==== Text excerpt ====

Click on figures for greater clarity and to zoom.

Figure 1. Month-to-month mean and SD of LnRMSSD and RHR values.

I’ll mention only a few notable observations here. There was a clear and sustained reduction in RHR in spring 2016. This corresponds with completion of my comprehensive final exams and HRV tracking with football through spring camp. Stress levels were very high. I was terrified of failing comps. For several months, I studied harder than you could possibly imagine. I knew that if I could pass comps, I would complete the PhD. Having published several projects previously, I was less concerned about the subsequent dissertation process. After acing comps and successfully completing spring camp data collection (first project with football), I felt tremendous relief. Everything I’d been working towards since ~2011 was coming together. In my head, I had essentially secured my future. Although I thoroughly enjoyed the process, I was liking the prospect of not living like a poor grad student for much longer. RHR remains relatively stable thereafter whereas LnRMSSD decreases in response to season-long HRV data collection with football (late 2016, early 2017), defending my dissertation, job search/interview, and relocation (all spring 2017). LnRMSSD starts to trend up in 2019 (more on this later). Note increased values in 2020 before changing apps.

Figure 2. Violin plots of daily RHR and LnRMSSD by year. Each dot represents a single day. Generally, outlier dots (low LnRMSSD, high RHR) correspond with being sick, which tends to occur once or twice per year, usually during/after travelling to visit family.

Figure 3. Bar graph of values by year. Here, I’ve included LnRMSSD values relative to HR (green). This provides some indication that HRV increased in recent years, independent of changes in HR. It’s not ideal to calculate this ratio with mixed units, but it should sufficiently represent the general trend.

Figure 4. LnRMSSD values by year with age norms (horizontal lines) and notes of key changes in lifestyle and life circumstances likely attributable to the increase in HRV

This figure puts the magnitude of recent HRV changes into perspective. With a small LnRMSSD increase in 2019, I dropped an age-class. In 2020-2021, my HRV has become comparable to that of teenaged boys. Notes on the figure are fairly self-explanatory. HRV is influenced by a variety of factors and I believe that each item on the list contributed in some way to the increased values. Will elaborate on explaining changes below.

==== Excerpted data ====

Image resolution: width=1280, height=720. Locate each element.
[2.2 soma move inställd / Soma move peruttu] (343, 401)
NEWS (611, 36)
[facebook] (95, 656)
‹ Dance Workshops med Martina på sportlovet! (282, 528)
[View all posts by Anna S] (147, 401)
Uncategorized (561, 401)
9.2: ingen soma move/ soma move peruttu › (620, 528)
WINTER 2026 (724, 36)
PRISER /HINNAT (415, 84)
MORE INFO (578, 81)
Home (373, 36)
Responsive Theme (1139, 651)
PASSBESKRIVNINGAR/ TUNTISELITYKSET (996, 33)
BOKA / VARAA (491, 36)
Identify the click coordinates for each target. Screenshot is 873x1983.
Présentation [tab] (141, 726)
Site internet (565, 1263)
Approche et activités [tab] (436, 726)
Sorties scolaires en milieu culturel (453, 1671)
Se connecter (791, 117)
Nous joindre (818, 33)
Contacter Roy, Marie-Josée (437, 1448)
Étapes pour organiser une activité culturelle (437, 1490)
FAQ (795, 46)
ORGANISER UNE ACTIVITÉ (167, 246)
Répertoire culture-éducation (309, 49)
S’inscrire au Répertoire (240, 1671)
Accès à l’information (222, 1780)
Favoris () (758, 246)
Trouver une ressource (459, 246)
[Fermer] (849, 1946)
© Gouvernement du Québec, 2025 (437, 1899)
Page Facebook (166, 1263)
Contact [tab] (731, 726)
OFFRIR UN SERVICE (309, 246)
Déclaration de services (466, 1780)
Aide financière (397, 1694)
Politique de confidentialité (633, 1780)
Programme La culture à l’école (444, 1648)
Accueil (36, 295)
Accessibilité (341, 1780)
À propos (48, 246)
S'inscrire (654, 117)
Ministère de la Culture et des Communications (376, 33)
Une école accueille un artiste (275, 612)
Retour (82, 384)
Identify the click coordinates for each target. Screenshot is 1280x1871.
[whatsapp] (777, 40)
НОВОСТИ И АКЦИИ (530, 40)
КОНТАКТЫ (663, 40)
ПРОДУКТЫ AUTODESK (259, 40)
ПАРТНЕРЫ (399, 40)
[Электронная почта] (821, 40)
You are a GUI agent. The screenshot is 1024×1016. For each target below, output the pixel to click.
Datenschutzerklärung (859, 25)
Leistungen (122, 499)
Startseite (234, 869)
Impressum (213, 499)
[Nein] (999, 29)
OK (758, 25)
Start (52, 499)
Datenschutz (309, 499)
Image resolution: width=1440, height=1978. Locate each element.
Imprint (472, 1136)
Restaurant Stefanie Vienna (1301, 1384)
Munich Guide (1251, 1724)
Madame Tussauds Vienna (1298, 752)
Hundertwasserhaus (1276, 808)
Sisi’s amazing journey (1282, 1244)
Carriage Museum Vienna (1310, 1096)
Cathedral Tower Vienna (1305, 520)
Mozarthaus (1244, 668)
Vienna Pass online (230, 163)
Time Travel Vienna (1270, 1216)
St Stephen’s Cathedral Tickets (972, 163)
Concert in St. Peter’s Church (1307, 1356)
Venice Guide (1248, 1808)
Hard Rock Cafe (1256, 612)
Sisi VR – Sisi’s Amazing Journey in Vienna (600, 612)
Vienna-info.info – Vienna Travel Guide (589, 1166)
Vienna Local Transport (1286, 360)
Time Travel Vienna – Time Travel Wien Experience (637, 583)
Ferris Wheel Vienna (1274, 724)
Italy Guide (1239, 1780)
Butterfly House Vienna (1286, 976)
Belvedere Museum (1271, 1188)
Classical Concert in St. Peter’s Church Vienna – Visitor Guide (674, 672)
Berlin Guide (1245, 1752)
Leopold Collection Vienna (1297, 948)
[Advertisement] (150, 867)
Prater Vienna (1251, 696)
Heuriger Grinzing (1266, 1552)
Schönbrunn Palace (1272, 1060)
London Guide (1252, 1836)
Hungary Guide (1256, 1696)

====

Exercise requirements:
1. Quote, word for word, the part of the heart rate variability passage that opens with the words containing "Figure 2. Violin" and closes with "to visit family.".
2. Continue the heart rate variability passage from the point where it stops.

Written responses:
1.
Figure 2. Violin plots of daily RHR and LnRMSSD by year. Each dot represents a single day. Generally, outlier dots (low LnRMSSD, high RHR) correspond with being sick, which tends to occur once or twice per year, usually during/after travelling to visit family.

2.
Revaluating Priorities

Although I will always be passionate about HRV in sport, I have recently taken greater interest in HRV as a behavior-modification tool for health. This topic is something I’ve been peripherally interested in since 2011. In ~2019, my self-education (via textbooks, journal articles, podcasts, colleagues, etc.) and research activity shifted to HRV in health and disease. My training also shifted to prioritize health. I still lift heavy, but I’m less concerned with being as big and strong as humanly possible (more on this below). It was becoming clear to me that such goals were not conducive to my cardiovascular health. A few key events triggered this dramatic change:

1) My bloodwork in 2015 revealed an unfavorable lipid profile (LDL-C and Total-C were high), which planted a seed.

2) In tracking HRV in college football players, we observed that linemen demonstrated sustained reductions in LnRMSSD throughout the season. In some cases, RHR’s were ~100 bpm. To explain these findings, I went down a rabbit hole on cardiovascular health in linemen. The research was grim. What effect had years of football and powerlifting training (high volumes of static hemodynamic stress), in addition to a fairly high body mass, have on my cardiovascular health? *Because it’s relevant in the current context, I’ll mention that I have never used anabolic steroids. Thus, these should not be considered as potential factors that affected the health markers I’ll share below.

3) Occasional episodes of obstructive sleep apnea (not formally diagnosed by a physician), mostly following a day where I’d overeat. I had no idea until my wife would describe what my breathing (or lack thereof) sounded like in the middle of the night. My roommate at a conference also pointed it out. This condition is common in larger individuals (e.g., linemen, powerlifters) and is associated with an increased risk of cardiovascular disease.

4) With a new lab toy in 2018, I learned that I had fairly stiff arteries for my age. I have a very limited family history of cardiovascular disease (despite most of us having high cholesterol), but I had to consider that no previous family member has had my body mass or lifestyle. I’ve included a pic below from my football days (~270 lb, ~2006) so you can see how I compared to some family members. Collectively, these events (among others) prompted me to prioritize health over performance.

To clarify, it’s not like I was living a terribly unhealthy lifestyle from 2011-2018. Health was still a priority, just not number one. I ate primarily whole foods (ample fruits and vegetables), lifted 4 days per week, and performed some form of aerobic exercise ~90 min per week. But there was certainly room for improvement. Let’s be honest, it’s hard to maintain 250 lb eating spinach and chicken breasts. Binge eating once or twice per week was pretty standard. The BBQ and mac n cheese in Alabama were the real deal, and there was a Cheesecake Factory nearby. Stress was high. I took on a lot of work and there was a lot of uncertainty (I relocated 5 times during this period). Thus, the type of changes I needed to make were easy to identify.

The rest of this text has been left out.